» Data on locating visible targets
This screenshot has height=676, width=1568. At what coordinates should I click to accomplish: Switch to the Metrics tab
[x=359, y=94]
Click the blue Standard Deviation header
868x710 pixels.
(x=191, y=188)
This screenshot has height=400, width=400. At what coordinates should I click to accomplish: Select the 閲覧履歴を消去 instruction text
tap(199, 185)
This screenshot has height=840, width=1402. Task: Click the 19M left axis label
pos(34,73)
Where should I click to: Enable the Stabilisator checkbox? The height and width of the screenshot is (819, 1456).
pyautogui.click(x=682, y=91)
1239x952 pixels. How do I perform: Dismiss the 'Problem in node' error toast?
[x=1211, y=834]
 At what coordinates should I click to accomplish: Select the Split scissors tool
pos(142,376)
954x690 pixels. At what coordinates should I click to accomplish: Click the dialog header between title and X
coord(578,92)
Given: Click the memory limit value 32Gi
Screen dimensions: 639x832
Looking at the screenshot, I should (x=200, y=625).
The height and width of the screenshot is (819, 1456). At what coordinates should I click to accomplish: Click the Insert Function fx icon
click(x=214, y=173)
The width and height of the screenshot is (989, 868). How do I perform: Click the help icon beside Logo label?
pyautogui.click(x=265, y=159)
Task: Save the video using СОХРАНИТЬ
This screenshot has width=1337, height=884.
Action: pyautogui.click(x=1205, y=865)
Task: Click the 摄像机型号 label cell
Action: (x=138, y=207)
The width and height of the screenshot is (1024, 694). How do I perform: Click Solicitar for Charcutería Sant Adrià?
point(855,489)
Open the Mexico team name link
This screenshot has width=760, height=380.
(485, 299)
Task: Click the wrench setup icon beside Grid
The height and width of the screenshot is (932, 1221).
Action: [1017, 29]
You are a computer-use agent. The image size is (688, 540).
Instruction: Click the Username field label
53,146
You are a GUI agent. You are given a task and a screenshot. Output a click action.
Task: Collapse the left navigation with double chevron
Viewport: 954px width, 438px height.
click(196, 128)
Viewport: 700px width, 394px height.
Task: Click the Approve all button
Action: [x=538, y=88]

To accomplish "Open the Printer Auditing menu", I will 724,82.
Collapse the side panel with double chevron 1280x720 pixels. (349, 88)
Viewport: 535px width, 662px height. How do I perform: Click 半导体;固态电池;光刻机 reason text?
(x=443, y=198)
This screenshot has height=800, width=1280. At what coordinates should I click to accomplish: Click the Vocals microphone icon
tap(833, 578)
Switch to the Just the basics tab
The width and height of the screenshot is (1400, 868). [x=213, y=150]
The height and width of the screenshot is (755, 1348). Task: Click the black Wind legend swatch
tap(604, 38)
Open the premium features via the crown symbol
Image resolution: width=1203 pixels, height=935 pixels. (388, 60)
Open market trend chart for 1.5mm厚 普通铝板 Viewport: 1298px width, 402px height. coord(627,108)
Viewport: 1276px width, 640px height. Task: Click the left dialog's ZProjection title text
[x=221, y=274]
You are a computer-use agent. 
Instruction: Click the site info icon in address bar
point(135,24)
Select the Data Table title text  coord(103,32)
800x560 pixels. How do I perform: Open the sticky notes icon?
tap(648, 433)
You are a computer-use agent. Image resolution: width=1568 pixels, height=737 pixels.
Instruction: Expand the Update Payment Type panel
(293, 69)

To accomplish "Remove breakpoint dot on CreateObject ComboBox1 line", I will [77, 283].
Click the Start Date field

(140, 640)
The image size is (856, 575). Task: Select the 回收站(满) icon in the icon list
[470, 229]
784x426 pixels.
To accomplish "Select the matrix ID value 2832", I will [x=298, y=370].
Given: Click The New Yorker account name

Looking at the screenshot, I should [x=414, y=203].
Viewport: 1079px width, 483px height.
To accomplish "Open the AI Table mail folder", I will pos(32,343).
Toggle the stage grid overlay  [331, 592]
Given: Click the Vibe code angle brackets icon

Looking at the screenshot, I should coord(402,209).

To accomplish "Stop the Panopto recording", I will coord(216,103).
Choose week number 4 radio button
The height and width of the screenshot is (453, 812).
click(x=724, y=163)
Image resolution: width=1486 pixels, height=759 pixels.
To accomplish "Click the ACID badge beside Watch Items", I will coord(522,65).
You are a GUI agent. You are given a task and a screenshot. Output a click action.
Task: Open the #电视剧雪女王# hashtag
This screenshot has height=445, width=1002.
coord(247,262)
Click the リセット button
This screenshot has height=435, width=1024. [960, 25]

» Task objective
Swap "Instruction" for "Command" and write out again the lines that begin at the line containing "Viewport: 1276px width, 640px" and stop after the line containing "Looking at the screenshot, I should [x=414, y=203].". Leave everything else in those lines unchanged.

» Solution to this problem
Viewport: 1276px width, 640px height. Task: Click the left dialog's ZProjection title text
[x=221, y=274]
You are a computer-use agent. 
Command: Click the site info icon in address bar
point(135,24)
Select the Data Table title text  coord(103,32)
800x560 pixels. How do I perform: Open the sticky notes icon?
tap(648, 433)
You are a computer-use agent. Image resolution: width=1568 pixels, height=737 pixels.
Command: Expand the Update Payment Type panel
(293, 69)

To accomplish "Remove breakpoint dot on CreateObject ComboBox1 line", I will [77, 283].
Click the Start Date field

(140, 640)
The image size is (856, 575). Task: Select the 回收站(满) icon in the icon list
[470, 229]
784x426 pixels.
To accomplish "Select the matrix ID value 2832", I will [x=298, y=370].
Given: Click The New Yorker account name

Looking at the screenshot, I should [x=414, y=203].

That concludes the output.